Duke of Hazards says:
okay, so I get that your political views skew heavily in one direction and it comes out in your editorials, but nowhere in your piece is it supported that the LPGA went all Benghazi other than the hearsay in Harmon's tweet.
@Duke . . .Do what?
Duke, in Torleif's defense, after Gulbis and Park withdrew, and several other volunteers and support staff got sick, the LPGA was very adamant that there was not an outbreak of malaria.
in Livingston's defense, they were probably still trying to diagnose it because it could have potentially been dengue fever as well. and Butch doesn't know what he's talking about because the doctors in Singapore are very good.
Matt F says:
@badcaddy - 1000 points! Unfortunately, there's a view here in the States that medicine practiced Asia/PacRim is inferior to that practiced here...I beg to differ, I think it's the other way around. But I could be a bit biased coming from the region.
Kurt the Knife says:
Hilary Clinton is a journalist?
Matt McGee says:
More political references.

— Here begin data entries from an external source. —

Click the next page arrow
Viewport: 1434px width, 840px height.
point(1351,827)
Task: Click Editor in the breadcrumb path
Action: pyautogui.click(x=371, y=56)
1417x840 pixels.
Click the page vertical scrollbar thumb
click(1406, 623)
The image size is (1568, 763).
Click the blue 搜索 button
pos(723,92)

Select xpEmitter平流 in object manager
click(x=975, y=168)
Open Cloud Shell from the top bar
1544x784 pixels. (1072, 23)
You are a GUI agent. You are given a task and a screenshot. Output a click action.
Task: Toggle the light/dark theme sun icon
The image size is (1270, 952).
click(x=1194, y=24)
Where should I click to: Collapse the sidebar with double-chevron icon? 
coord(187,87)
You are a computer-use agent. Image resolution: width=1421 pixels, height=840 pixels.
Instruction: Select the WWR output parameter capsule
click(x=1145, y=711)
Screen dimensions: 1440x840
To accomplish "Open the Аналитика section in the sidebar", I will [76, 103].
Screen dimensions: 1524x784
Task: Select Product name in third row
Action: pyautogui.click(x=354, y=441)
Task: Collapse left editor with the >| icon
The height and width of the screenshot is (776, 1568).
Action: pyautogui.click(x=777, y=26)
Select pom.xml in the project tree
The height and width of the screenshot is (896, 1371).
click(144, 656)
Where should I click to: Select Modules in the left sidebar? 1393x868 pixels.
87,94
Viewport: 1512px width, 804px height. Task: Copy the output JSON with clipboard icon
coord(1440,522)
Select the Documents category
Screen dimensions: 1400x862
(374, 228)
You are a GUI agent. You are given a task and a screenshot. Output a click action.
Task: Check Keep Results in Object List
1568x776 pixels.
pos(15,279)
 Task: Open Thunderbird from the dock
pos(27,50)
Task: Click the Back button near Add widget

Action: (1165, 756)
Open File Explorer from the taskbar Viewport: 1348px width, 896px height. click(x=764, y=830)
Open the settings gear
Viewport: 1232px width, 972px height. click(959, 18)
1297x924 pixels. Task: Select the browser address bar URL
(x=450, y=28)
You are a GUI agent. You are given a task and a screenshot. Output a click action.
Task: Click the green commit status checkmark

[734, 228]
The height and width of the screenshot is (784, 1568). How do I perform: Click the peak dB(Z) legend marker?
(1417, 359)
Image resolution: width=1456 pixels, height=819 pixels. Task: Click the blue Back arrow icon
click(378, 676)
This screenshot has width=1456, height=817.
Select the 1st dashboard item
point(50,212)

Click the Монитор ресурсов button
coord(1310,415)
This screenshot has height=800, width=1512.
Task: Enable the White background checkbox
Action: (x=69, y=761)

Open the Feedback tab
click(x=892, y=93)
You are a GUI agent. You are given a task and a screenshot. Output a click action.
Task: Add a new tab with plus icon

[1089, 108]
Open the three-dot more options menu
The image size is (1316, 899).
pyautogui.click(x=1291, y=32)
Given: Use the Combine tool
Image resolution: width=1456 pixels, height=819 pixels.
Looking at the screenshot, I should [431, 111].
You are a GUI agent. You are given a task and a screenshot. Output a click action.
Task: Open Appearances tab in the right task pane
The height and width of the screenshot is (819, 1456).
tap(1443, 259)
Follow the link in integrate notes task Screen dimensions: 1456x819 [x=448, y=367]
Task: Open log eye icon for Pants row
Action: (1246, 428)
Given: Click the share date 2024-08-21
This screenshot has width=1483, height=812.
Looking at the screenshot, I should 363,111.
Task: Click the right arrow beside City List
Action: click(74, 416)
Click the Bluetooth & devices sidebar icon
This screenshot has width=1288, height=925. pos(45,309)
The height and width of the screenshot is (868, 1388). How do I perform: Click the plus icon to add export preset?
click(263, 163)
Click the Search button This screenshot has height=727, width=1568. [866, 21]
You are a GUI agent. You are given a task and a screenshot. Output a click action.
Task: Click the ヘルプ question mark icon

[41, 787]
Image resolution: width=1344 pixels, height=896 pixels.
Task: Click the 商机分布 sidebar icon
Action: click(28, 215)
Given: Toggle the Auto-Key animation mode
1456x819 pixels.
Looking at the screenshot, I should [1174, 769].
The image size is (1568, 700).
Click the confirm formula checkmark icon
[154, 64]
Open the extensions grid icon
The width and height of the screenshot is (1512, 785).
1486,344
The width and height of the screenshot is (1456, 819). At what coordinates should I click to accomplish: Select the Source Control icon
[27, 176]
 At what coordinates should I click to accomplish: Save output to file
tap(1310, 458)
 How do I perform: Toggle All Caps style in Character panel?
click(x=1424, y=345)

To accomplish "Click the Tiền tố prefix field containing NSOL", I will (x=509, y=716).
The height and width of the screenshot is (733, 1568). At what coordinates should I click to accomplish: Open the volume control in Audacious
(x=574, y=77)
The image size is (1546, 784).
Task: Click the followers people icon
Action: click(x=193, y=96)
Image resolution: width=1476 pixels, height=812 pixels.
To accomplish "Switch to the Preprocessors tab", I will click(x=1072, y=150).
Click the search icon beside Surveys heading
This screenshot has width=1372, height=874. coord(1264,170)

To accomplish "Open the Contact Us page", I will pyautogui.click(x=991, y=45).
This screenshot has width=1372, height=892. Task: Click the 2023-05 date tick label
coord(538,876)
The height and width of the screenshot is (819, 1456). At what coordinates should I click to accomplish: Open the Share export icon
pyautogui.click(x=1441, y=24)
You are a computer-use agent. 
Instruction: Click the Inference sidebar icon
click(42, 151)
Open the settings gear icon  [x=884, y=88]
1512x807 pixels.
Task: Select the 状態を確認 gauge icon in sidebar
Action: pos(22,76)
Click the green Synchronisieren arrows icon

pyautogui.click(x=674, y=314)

Great.
Kurt the Knife says:
@Matt F, it's definitely cheaper here!!!
Torleif Sorenson says:
Matt F and BadCaddy, I'm with you - I think it was a bit unfair for Harmon to blanket-criticize *all* medical doctors in the PacRim; the statistics about malaria in that region were probably the basis for his comment. Not only are there plenty of excellent doctors in that region, but also some very competent medical researchers.